What makes a cult classic a classic? One standard might be that it is frequently performed, or that it remains beloved through its hundreds of iterations around the globe, or even that it can be produced in different kinds of theatres with different kinds of audience configurations. The IRT’s decision to produce The Mystery of Irma Vep on our Upperstage with audience wrapped around three sides of the thrust playing area is bold and canny, because it demands that this beloved cult classic be reinvented yet again. While I am always led by story (whether my job is as director or playwright or audience), with this play the theatre itself becomes an important partner in all the choices made to bring Charles Ludlam’s theatrical mash-up to life. This play (and all the work of the great, late Mr. Ludlam) is uniquely one-of-a-kind while being influenced and

inspired by many, many genres, novels, movies, and archetypes.
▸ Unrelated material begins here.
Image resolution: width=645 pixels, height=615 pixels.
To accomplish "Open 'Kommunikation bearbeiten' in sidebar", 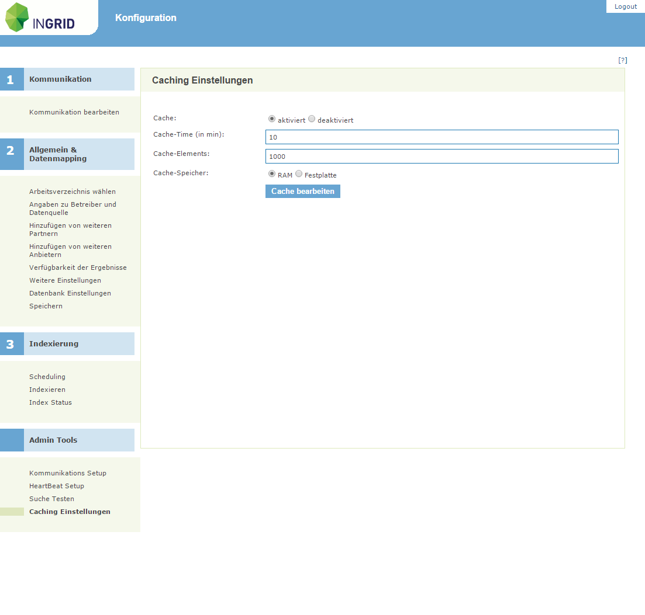I will (x=74, y=112).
But before I go any further, let me be perfectly clear: the reason to do this play is to showcase two brilliant actors who get to explore their most outrageous, excessive selves while also creating characters and telling story and making art. Can ridiculous, campy, melodramatic excess also be called art? Charles Ludlam and his “ridiculous aesthetic”—he was the founder of the award-winning Ridiculous Theatrical Company in New York—makes the case that art can be the product of ridiculous plot and ridiculous story by going beyond the absurd and making its own style that feeds on surprise. Mr. Ludlam wrote a play that celebrates creepy movies and gloomy novels and the 19th century “penny dreadful” by also celebrating theatre itself: two actors play some seven characters who make dozens and dozens of costume changes to play those multiple characters. This is one of those plays that, happily, can only truly be itself in the theatre. Vampires, mummies, werewolves (or maybe a werewolf in wolve’s clothing?) are partnered with fog, thunder, lighting, a wooden leg, an Egyptian tomb, and a certain English manor that has very strange goingson going on, indeed. Watch (and listen) closely and you might be reminded of Dial “M” for Murder and Wuthering Heights and Jane Eyre and Gaslight and Rebecca and The Hound of the Baskervilles. Name another play, if you can, that somehow unapologetically references Shakespeare, Poe, the Bronte Sisters, and Mel Brooks Young Frankenstein. Working on The Mystery of Irma Vep has been like being inside the brilliant mind of a mad scientist who inexplicably creates a joyful theatricality, a Frankenstein of styles that ultimately ends up in the hands of two incredible actors and the laps of some very lucky audiences. A new year is the time to put to rest all of the holiday madness and begin again. Why not begin again with vampires, werewolves, and mummies? Marcus Truschinski in the IRT’s 2015 production of The Hound of the Baskervilles. Photo by Zach Rosing.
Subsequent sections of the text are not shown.